У Киевского метро меня встретил Иван Иванович Карасев. В городе было жарко и пыльно. Мы подождали, пока милиционер в полотняном застиранном мундире повернулся к нам боком, и двинулись вместе с другими пешеходами через вокзальную площадь. Я рассматривал украдкой Ивана Ивановича. До сих пор мы встречались с ним редко. Ревенко называл Ивана Ивановича «карасиком». В нем действительно было что-то от тихой скромности этой рыбы, побаивающейся излишнего к себе внимания. Карасев был маленького роста, со стертыми чертами бледного лица и неуловимым цветом глаз. Даже в августовскую жару на нем был казенный темно-синий костюм. Речь его как бы замирала на середине каждой фразы: «Лев Александрович хочет вас видеть… Студников… Его вместо Мирковского назначили… Что с Мирковским? Да, не знаем пока… Все еще ходит по коридорам безработным советником… Нет, до Албании он не доехал… Зачем вы Студникову? А он сейчас всех наших людей смотрит… Возможно, будет работу развертывать… А вообще, кто может знать… Времена-то, видите, какие…»
Лев Александрович Студников ждал меня в 62-ом номере гостиницы «Балчуг». Он поднялся нам навстречу из глубокого кресла. А может быть, не столько кресло было глубоким, сколько Студникову, при его отяжелевшей фигуре, подобное движение давалось нелегко. Он резко, каким-то однобоким движением бросил мне свою руку и заговорил тонким, почти пронзительным голосом: «Здравствуйте, Николай Евгеньевич. Проходите и садитесь. Вы меня не знаете, но я вас знаю давно и хорошо. Ну как, по-прежнему на даче сил набираетесь, купаетесь и грибы да ягоды собираете? Счастливый вы человек. А нам тут в аппаратной работе увязать приходится. Я вот отдел принимаю. Мирковского бывший отдел. Такую неразбериху в делах мне оставили, прямо хоть волком вой.
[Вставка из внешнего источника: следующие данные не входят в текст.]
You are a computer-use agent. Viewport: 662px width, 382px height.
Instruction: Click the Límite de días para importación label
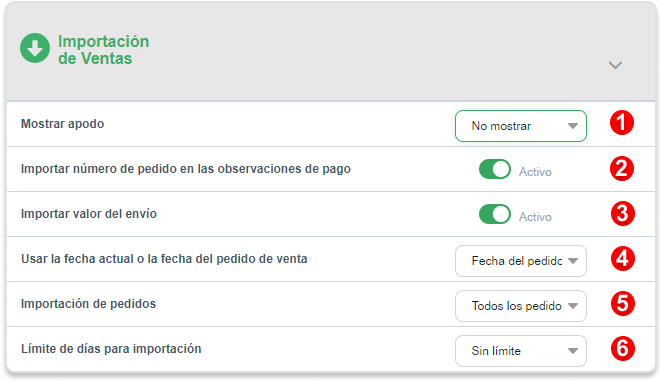click(x=111, y=349)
Архива никакого нет, бумаги все перепутаны, сметы неполные и частью даже не утвержденные. А деньги уже потрачены. Да, работы по горло. И с людьми, вот, знакомиться тоже надо…»
Суетливость Студникова, его шумное многословие, бегающий взгляд ясно показывали, что в роли руководящего разведчика он чувствовал себя не на месте. За свои 45 лет Студников дослужился до полковника, но в действительности был больше партийным чиновником, чем офицером спецслужбы. Партия послала его на работу в Пятый отдел контрразведки НКВД. После войны, когда судоплатовской службе было поручено несколько операций против бендеровских группировок на Украине, Студников был переведен в Бюро номер один в помощь Судоплатову.
Лев Александрович принадлежал к типу людей, которые заботятся в первую очередь о своем продвижении по служебной лестнице и поэтому живут в вечном старании понять, куда дует ветер в руководящих кругах. На свои собственные способности он мог рассчитывать очень мало. Даже внешность Студникова не была импонирующей. Небольшого роста, с непомерно широкими плечами и оплывшим круглым лицом, он дополнял комплекс своей некрасивости белыми выцветшими бровями и лысой, как биллиардный шар, головой. Студников был полуобразован и жадно впитывал в себя чужие мысли, чтобы выстрелить ими через некоторое время под видом собственных соображений. Основная же масса его слов состояла из смеси партийных установок и обрывков директив сверху. Зато партия могла быть совершенно уверена, что Лев Александрович Студников предан ей душой и телом. Без партии он потух бы так же, как электрическая лампа тухнет, когда ее отключают от сети.